# Spannungsteiler.....



## JoeDevola (28. Juli 2004)

Hallo!

Ich habe ein Problem mit der Berechnung der Spannung. Kann mir da vielleicht jemand helfen? Danke


----------



## BeaTBoxX (29. Juli 2004)

Hm naja das machst du am einfachsten indem du Ersatzwiderstände  formulierst. Einmal fuer die grosse Parallelschaltung rechts ( Hab ich RE1 genannt) und einmal fuer den unteren Zweig der Parallelschaltung (bei mir RE2)

Dann kannste rel. einfach die Gleichungen aufstellen:

Rgesamt = R1 + RE1

RE1 = R2 || RE2  = ( R2*RE2 ) / ( R2+ RE2 ) 

RE2 = R3 + (R4 || R5 ) = R3 + (R4*R5) / (R4+R5 )

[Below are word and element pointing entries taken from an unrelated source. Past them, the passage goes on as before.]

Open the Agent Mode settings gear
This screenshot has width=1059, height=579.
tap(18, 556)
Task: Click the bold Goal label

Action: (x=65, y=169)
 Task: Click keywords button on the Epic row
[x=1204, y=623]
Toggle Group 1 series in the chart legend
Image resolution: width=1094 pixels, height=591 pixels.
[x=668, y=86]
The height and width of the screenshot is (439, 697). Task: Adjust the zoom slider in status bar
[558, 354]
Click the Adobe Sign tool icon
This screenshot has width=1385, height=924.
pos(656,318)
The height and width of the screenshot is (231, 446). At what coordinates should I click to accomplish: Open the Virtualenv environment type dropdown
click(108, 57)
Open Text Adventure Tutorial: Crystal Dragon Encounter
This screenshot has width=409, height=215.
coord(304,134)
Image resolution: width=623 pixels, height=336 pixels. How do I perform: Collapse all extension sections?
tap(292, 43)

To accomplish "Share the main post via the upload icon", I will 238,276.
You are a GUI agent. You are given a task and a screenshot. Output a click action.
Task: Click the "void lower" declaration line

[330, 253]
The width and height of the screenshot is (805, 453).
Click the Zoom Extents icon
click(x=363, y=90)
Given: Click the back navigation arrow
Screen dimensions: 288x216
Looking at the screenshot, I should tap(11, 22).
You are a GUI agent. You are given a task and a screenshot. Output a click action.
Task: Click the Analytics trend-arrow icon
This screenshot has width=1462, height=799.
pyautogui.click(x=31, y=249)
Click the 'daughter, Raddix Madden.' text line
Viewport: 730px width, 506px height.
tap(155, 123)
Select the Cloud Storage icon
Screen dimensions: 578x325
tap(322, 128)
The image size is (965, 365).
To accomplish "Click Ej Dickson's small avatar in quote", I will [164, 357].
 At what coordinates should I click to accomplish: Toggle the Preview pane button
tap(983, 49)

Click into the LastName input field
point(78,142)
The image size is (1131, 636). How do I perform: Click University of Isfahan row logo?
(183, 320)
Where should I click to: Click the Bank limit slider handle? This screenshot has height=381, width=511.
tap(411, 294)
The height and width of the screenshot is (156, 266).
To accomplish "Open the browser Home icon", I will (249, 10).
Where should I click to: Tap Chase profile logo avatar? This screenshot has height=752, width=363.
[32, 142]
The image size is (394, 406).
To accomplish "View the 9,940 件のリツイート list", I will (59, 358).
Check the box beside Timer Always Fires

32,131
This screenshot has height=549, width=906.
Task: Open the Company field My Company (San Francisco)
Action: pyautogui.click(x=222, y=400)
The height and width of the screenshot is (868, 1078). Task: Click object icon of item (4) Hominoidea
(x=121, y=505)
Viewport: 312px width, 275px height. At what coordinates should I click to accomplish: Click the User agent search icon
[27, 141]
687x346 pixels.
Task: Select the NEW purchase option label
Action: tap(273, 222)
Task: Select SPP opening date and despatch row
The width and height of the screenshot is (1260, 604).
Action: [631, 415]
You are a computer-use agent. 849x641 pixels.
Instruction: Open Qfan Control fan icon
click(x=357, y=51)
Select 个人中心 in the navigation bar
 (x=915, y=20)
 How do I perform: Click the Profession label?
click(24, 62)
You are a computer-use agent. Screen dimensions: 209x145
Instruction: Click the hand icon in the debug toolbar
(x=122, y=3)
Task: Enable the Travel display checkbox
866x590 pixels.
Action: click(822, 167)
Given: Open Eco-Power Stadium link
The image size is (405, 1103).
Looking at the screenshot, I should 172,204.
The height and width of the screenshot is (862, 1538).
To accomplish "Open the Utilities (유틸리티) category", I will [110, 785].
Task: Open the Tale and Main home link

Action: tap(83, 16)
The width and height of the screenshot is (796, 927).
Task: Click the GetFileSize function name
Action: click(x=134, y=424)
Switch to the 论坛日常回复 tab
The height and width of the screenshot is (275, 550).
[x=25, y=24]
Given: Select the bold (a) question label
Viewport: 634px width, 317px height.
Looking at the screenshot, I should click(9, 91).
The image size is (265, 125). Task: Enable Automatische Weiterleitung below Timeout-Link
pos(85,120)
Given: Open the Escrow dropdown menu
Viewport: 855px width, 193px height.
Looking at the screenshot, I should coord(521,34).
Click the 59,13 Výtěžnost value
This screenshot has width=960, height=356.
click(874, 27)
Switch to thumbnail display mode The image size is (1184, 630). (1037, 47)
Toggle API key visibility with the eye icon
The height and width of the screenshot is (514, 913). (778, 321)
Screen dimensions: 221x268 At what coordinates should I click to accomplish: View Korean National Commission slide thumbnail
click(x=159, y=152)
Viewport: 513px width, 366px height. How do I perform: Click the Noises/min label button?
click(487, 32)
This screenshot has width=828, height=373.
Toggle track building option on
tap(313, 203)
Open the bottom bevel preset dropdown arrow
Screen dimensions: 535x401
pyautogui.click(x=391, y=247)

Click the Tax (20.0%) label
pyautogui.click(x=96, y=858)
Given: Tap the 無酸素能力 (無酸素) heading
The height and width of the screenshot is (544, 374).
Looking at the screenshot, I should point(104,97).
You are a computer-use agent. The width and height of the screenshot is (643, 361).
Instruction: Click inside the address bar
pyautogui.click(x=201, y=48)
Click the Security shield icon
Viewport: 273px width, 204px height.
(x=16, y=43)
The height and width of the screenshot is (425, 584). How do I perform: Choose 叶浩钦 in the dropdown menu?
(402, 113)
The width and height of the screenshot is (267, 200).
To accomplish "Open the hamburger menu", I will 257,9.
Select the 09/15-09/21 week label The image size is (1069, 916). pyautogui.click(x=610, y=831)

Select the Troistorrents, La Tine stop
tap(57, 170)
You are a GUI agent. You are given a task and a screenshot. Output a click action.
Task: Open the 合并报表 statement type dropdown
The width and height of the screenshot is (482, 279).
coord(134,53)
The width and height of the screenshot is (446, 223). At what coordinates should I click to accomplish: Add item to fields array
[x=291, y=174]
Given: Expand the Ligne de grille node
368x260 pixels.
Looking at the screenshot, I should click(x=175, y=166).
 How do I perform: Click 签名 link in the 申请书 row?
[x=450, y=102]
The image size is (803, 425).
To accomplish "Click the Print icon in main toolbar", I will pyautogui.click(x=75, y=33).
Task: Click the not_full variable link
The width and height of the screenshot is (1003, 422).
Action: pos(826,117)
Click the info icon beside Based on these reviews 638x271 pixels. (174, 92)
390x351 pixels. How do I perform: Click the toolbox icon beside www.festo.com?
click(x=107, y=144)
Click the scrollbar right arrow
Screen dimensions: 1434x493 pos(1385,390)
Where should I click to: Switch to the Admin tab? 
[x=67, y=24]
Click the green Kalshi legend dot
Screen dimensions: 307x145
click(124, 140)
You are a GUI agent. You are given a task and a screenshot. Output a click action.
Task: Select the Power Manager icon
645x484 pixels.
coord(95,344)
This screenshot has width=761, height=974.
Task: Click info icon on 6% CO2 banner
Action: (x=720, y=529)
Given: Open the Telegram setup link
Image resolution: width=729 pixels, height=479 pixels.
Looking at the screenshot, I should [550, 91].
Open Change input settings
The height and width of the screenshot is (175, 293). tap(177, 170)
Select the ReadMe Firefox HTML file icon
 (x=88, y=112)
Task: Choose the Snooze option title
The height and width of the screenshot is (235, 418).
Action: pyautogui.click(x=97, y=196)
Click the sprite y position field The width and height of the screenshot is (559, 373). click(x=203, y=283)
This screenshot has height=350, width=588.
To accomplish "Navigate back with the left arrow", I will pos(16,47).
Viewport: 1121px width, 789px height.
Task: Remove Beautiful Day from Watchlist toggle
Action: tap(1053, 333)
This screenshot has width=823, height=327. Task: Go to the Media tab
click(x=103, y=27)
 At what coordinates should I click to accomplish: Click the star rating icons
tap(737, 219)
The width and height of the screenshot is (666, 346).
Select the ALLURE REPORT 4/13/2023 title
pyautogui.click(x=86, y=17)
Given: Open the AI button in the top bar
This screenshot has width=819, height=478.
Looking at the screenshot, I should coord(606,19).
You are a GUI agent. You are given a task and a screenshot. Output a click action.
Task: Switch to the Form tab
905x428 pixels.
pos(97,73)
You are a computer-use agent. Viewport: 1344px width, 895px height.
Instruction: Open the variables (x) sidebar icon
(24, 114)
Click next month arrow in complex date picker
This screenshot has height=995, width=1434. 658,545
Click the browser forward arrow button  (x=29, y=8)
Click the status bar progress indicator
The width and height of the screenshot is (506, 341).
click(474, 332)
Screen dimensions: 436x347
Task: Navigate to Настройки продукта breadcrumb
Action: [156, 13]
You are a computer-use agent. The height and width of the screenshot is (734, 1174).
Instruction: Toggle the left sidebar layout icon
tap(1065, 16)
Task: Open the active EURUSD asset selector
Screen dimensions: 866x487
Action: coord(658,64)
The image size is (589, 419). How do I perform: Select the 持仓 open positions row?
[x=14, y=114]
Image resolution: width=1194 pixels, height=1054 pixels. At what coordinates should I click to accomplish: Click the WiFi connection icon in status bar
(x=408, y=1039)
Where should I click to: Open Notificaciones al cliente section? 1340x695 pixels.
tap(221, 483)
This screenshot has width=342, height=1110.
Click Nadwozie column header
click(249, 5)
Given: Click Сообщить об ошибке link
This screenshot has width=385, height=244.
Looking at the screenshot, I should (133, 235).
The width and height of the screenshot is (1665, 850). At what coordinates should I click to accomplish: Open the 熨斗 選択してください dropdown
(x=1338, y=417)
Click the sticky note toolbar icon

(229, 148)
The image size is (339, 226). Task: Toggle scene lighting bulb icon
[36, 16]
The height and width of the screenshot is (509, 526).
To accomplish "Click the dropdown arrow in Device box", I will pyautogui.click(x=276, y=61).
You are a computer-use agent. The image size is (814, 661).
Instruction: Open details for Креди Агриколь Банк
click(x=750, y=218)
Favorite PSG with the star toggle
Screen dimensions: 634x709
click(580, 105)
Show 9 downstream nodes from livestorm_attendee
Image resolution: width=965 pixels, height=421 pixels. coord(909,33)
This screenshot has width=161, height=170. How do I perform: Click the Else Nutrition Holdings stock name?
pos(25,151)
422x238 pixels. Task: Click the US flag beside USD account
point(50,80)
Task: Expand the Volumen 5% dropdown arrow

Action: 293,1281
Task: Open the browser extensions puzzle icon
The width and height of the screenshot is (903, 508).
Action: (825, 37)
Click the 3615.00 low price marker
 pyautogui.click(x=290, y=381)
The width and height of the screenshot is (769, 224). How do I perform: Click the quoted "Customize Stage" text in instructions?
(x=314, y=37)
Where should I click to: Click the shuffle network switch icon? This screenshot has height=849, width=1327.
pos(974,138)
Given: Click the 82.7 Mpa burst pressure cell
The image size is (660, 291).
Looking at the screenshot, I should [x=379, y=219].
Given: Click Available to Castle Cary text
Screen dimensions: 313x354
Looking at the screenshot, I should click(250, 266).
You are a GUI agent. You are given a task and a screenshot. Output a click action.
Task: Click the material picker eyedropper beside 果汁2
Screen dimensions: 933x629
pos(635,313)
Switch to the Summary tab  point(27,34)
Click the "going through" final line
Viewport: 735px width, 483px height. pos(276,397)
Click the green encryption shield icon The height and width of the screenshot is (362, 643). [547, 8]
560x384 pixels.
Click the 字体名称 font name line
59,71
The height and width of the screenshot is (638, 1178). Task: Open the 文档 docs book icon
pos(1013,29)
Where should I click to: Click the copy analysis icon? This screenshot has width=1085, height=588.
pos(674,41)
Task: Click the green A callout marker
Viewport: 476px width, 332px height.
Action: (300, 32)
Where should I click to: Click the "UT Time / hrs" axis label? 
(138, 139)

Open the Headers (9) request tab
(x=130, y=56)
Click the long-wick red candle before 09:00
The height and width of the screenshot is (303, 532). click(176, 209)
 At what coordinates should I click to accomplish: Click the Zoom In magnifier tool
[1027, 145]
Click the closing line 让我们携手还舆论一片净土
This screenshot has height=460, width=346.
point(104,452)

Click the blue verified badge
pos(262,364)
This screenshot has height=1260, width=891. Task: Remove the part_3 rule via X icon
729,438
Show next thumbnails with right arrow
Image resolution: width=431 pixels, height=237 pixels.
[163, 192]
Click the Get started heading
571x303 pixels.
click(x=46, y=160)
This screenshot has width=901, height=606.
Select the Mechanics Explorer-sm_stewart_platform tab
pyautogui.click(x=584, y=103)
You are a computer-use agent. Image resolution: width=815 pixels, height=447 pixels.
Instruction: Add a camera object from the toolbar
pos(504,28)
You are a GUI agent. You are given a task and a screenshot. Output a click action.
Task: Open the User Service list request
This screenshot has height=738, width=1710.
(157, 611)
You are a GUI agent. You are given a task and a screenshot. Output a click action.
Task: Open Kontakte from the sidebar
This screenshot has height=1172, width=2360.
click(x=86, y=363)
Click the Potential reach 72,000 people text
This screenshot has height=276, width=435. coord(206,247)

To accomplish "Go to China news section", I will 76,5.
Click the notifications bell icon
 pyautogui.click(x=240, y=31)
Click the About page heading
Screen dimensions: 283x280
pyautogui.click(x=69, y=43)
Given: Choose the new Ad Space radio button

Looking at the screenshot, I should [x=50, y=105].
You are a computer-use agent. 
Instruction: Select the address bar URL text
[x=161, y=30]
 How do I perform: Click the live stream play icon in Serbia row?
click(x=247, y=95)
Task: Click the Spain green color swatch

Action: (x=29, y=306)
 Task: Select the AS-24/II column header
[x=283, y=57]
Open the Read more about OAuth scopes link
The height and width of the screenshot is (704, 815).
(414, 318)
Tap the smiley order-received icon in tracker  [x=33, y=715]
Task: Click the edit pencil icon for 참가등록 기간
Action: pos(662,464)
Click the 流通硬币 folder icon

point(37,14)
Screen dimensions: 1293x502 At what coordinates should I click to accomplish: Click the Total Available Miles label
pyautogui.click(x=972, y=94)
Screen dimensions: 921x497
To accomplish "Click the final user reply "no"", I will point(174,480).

Dann der grosse Spannungsteiler:

Uab  / Rgesamt  =  U2 / RE1.


Und der kleine:

U2 / RE2  = U4 / (R4 || R5).

Demnach:

U2  = Uab *RE1 / Rgesamt  


und 

U4 =( R4 || R5 )*U2  /  RE2.


Jetzt mit Werten -> rückwaerts rechnen und einsetzen

RE2 = R3 + (R4 || R5 ) = R3 + (R4*R5) / (R4+R5)  = 20 Ohm 
(ausrechnen dann einsetzen und damit RE1 ausrechnen) 

RE1 = R2 || RE2  = ( R2*RE2 ) / ( R2+ RE2 )  = 10 Ohm 
(damit Rgesamt berechnen)

Rgesamt = R1 + RE1 = 20 Ohm

Nun die Spannungen:

U2 = 20 V * 10Ohm / 20Ohm = 10V

U4 =  15 Ohm * 10 V / 20Ohm = 7.5 V

So. Ich hoffe ich hab jetzt keinen Leichtsinnsfehler gemacht.

Gruß
Frank


----------



## JoeDevola (29. Juli 2004)

OK, danke! 
Hab es jetzt nochmal selbst probiert und bin auch auf dein Ergebnis gekommen!


----------